Edited by lovethailandlongtime
Posted
Was just wondering if anyone else has noticed this phenomenon??

No. But then again I've never spoken with your girlfriend.

Seriously though, is she speaking Thai or English? And what does 'init' mean in British English (for the rest of us)?

Posted (edited)

init means "isn't it" , and crops up a lot in english speech at the end of statements , as a way of eliciting agreement to the statement.

the thais have something similar when they say "chai mai" at the end of statements , and sometimes many more times during a sentence.

just as the english "isn't it" is shortened to "init" , the thai "chai mai" is shortened to

"shama"

Edited by taxexile
Posted
Im sure when my gf has finished a sentence she sometimes says "init" ..As most brits will know this is  common place back home in blighty.Was just wondering if anyone else has noticed this phenomenon??

surely i am mistaken??

Common place among the disgusting and brutalised proletariat, not elsewhere except in inverted commas.

Posted
Im sure when my gf has finished a sentence she sometimes says "init" ..As most brits will know this is  common place back home in blighty.Was just wondering if anyone else has noticed this phenomenon??

surely i am mistaken??

I hear a lot saying Luvely-jubbly, It only means she has been haning around with too many farang tourists who think it is funny to teach thais dumb phrases. It would be pronounced "inid" :o

Posted

hmmm, yea in Oz in some places, people will end their sentences with "but".

"Can u come with me?"

"I'm going to the movies but..."

".....but WHAT?"

also "ya know?" at the end of sentences can get annoying.

I reckon saying "na krap" over & over can get quite annoying, especially on news broadcasts and the like.

Posted

sometimes I hear Thais saying Lae Na at the end of a sentence couldn't this be taken as a similar meaning as init?

Another even more annoying English phrase popular with gippos and cockney wide boys is ahh is it.i.e. "I went to the pub last night with Sharon" "ahh is it" meaning oh really or did you. Really f***s me off that one, glad most of those people are now several thousand miles away from me

Posted
sometimes I hear Thais saying Lae Na at the end of a sentence couldn't this be taken as a similar meaning as init?
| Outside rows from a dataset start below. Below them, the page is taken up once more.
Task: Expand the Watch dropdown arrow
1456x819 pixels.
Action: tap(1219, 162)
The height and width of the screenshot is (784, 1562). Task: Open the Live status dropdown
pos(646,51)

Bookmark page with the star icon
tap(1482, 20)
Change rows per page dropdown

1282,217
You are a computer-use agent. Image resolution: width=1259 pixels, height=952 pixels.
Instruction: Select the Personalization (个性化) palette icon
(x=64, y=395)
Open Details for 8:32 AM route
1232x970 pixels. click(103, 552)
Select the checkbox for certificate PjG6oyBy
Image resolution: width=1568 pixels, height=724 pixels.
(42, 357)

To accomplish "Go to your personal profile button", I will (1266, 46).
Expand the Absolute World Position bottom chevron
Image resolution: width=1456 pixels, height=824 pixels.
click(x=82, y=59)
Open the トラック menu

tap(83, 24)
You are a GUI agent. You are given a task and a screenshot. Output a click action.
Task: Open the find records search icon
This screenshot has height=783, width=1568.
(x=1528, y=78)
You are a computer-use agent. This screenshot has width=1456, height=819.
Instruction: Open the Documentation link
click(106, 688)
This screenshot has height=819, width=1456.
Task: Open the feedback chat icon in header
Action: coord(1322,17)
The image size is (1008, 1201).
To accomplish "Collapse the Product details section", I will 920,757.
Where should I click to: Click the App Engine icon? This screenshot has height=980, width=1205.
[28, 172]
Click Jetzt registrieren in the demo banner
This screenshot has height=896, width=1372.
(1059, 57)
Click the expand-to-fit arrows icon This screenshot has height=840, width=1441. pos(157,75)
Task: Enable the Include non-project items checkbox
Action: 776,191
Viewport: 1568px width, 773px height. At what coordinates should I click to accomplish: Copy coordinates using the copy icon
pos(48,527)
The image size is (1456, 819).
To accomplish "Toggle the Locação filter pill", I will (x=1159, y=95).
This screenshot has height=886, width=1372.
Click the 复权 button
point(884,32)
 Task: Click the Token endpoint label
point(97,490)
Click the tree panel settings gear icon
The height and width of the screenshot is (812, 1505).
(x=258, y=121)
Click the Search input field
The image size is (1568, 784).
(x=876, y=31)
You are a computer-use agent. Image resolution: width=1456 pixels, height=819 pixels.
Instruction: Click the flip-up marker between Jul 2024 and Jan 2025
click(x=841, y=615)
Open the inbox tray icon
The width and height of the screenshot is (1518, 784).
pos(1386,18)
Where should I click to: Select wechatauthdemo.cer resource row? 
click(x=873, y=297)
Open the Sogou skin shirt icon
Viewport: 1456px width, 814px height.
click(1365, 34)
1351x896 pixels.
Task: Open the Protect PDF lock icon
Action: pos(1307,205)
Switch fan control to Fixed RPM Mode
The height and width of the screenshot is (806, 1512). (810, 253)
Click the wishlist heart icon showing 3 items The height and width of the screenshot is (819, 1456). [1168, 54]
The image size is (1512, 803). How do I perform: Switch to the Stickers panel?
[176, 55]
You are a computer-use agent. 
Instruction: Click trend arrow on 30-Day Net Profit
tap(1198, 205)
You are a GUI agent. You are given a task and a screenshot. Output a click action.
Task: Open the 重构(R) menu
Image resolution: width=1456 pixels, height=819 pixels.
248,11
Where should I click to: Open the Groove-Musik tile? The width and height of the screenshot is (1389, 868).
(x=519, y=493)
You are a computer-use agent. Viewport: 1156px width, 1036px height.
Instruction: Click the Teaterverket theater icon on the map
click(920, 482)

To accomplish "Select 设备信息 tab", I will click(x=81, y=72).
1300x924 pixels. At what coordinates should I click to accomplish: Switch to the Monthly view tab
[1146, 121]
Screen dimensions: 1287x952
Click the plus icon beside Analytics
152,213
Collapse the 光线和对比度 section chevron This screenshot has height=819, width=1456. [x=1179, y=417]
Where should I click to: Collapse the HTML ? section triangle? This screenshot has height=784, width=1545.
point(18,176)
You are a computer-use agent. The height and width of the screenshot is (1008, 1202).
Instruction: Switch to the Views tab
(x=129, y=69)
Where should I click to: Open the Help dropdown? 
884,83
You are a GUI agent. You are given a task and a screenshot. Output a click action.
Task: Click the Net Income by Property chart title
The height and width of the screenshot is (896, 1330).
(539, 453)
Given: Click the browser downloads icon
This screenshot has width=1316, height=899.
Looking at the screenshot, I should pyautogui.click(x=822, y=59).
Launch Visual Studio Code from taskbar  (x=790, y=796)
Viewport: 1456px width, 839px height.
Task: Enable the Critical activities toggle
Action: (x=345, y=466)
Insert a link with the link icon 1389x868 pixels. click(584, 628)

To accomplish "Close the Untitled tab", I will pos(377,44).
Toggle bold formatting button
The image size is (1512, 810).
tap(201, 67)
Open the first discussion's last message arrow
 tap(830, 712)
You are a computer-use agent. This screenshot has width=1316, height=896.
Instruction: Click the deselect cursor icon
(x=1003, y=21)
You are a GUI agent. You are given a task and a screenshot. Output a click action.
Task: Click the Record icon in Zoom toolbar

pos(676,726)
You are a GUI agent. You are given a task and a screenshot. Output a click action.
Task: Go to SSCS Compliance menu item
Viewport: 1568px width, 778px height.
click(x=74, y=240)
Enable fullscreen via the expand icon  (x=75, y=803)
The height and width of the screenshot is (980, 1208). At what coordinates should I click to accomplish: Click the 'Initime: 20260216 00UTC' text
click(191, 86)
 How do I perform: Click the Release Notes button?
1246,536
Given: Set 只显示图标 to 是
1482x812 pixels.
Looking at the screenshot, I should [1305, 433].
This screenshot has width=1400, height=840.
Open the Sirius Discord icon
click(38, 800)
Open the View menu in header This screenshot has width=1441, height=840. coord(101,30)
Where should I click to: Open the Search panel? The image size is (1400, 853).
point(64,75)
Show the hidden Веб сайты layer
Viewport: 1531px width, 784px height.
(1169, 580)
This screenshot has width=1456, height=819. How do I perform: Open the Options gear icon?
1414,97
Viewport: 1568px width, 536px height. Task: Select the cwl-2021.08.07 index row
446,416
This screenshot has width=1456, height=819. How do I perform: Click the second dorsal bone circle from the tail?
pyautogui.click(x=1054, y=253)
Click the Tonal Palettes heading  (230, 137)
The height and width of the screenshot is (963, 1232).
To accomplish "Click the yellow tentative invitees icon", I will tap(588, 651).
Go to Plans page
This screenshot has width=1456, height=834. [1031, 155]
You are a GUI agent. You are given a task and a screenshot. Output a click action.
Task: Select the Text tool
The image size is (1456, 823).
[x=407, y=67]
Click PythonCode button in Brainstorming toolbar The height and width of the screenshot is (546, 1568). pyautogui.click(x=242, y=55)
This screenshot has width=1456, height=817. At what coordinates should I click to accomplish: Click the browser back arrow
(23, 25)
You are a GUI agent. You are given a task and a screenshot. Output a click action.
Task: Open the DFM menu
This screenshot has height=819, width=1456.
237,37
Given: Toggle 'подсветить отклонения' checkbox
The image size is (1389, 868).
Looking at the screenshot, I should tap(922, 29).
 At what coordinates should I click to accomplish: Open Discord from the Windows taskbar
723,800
Another even more annoying English phrase popular with gippos and cockney wide boys is ahh is it.i.e. "I went to the pub last night with Sharon" "ahh is it" meaning oh really or did you. Really f***s me off that one, glad most of those people are now several thousand miles away from me

Mate, Koh Samui isn't that far away, ya know, but... init, eh? :-)

Posted

Sure but "ahh is it" is a phrase favoured by a particular breed of idiot far lower down the evolutionary ladder than even the stupidest f***wit in Chaweng.

Posted
Sure but "ahh is it" is a phrase favoured by a particular breed of idiot far lower down the evolutionary ladder than even the stupidest f***wit in Chaweng.

not correct.

sadly , they are wall to wall on samui these days.